Alla Veglia diocesana di Pentecoste, un segno e un invito per ogni persona a camminare, con l'aiuto dello Spirito Santo, come pietre vive sulla via della pace

“Questo Gesù, Dio lo ha risuscitato e noi tutti ne siamo testimoni. Innalzato dunque alla destra di Dio e dopo aver ricevuto dal Padre lo Spirito Santo promesso, lo ha effuso, come voi stessi potete vedere e udire” (Atti 2,32.-33). E noi tutti, sotto la Sua croce, sabato 23 maggio ci siamo riuniti attorno al Vescovo Enrico nella chiesa di Sant’Antonio Taumaturgo per chiedere ancora una volta il dono dello Spirito, perché, come fuoco, purificasse i nostri cuori, come luce, illuminasse le nostre menti e come vento guidasse i nostri passi sulla via della pace. 

Siamo stati convocati da Dio per essere “costruttori di pace”: da Babele, con la sua comunità presuntuosa e arrogante, a Pentecoste, per poter tornare al progetto di Dio e «vincere la vanagloria umana che spinge gli uni contro gli altri”, come ci rammenta il Vescovo». 

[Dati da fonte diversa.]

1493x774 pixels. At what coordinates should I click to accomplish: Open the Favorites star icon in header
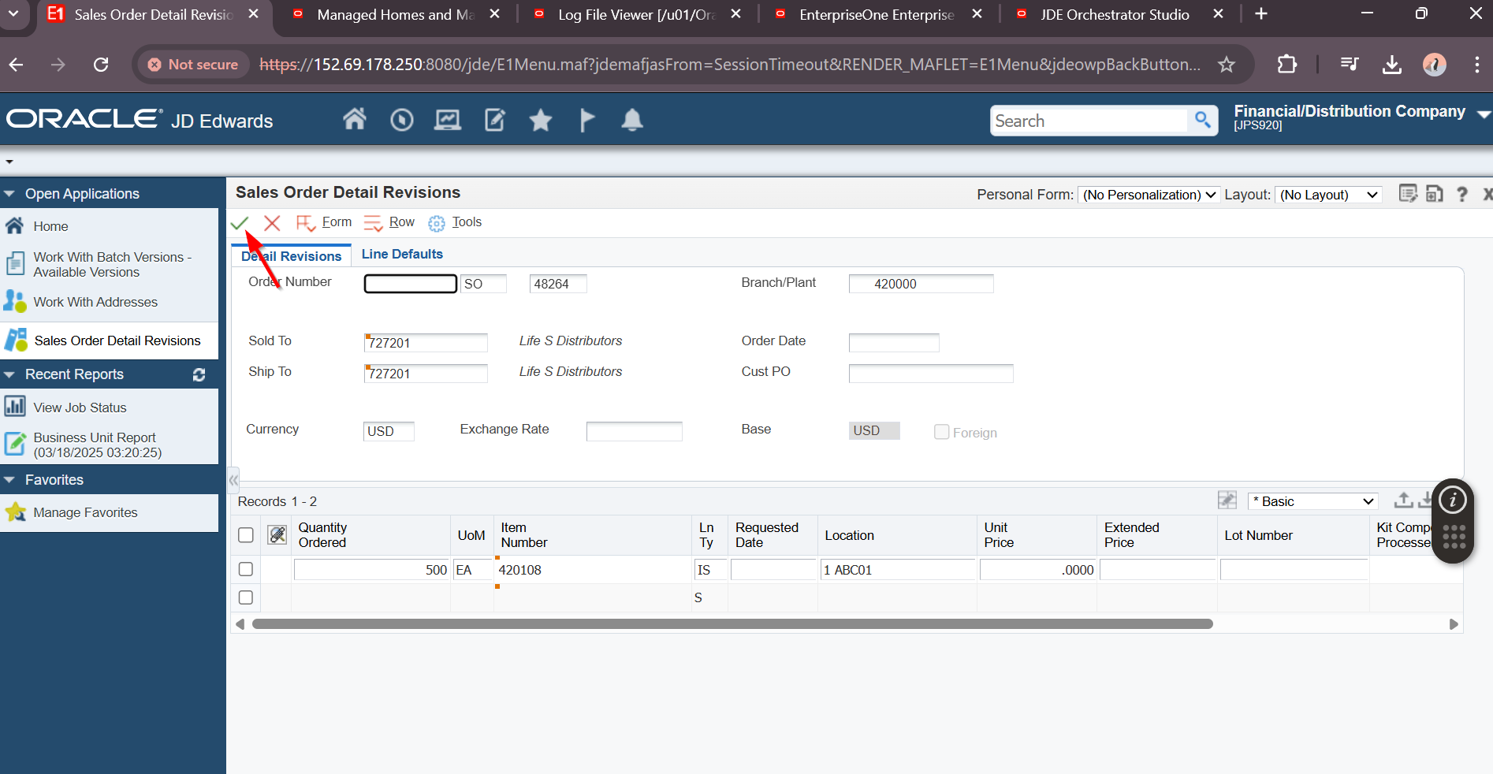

Una Veglia incastonata in una solenne liturgia, nella quale ogni lettura, ogni salmo, ogni preghiera ci hanno spinto a chiedere il dono dello Spirito Santo, per rinnovare la faccia della Terra. 

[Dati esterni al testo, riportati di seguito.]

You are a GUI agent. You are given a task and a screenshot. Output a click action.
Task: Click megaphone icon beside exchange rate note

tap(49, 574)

All’inizio della celebrazione abbiamo compiuto un gesto poggiando sette mattoni innanzi all’altare, per costruire un ponte di pace fatto di perdono, cura, ascolto, mitezza, dialogo, giustizia e comunione.

Un ponte cementato dall’acqua e dal sangue di Gesù, che nel santissimo Sacramento dell’Eucaristia si è posto come pastore in mezzo al Suo popolo; e abbiamo ricevuto la grazia di adorarlo e stare assieme a Lui “scegliendo la parte migliore”, invocando lo Spirito, come ci ha esortato Vescovo Enrico, «perché la nostra fede sia audace e gioiosa, capace di restare salda nel Vangelo anche dentro la complessità di questo tempo».

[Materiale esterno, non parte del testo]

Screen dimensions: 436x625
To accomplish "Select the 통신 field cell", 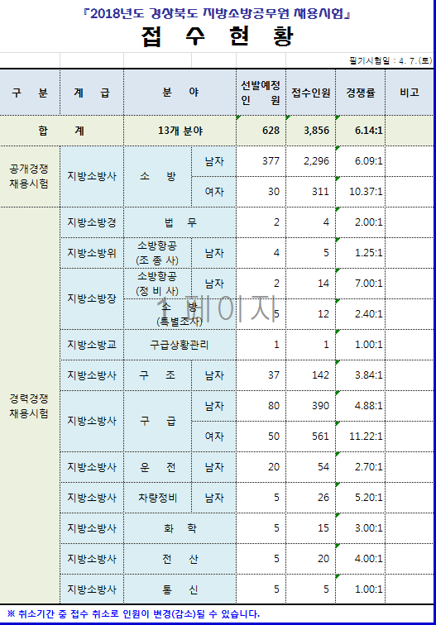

Non è mancata in questo tempo la preghiera per la nostra Trieste, 

«per saper coniugare secondo il progetto di Dio la giustizia e la carità, l’attenzione ai disperati e ai poveri con l’edificazione di una città sicura e solidale». 

Abbiamo sentito infatti dal Libro del profeta Ezechiele (37,1-14) che Dio vuole la vita, e che noi siamo immessi nella vita divina; 

«Questa è la notizia bella: Dio vi vuole vivi e vince la nostra morte. Invochiamo lo Spirito per essere segni anticipatori della vittoria della vita sulla morte, anche dentro i drammi di questo tempo».

E proprio a riguardo, Vescovo Enrico ci ha ricordato alcuni dei recenti martiri che per mezzo dello Spirito ci dicono come «l’amore di Dio non indietreggia nemmeno oggi di fronte alla protervia vigliacca di terroristi ed estremisti»: don Donald Martin, suor Evanette Onezaire e suor Jeanne Voltaire, don Mattew Eya. «E potremmo proseguire in questa memoria di uomini e donne che sorretti dallo Spirito sanno testimoniare nell’oggi la loro fede in Cristo».

A ricordo di quanto visto e udito, al termine della celebrazione, abbiamo ricevuto un segno, un piccolo mattone posto su un cartoncino con scritto “Sii costruttore di Pace”. Un mattone forato, che ci ricorda che l’acqua viva dello Spirito ricevuta da Gesù è dono per gli altri e può passare, se glielo permettiamo, attraverso di noi, pietre vive, per portare quella pace che solo Gesù può donare.

“E adesso va, e sii costruttore di Pace”.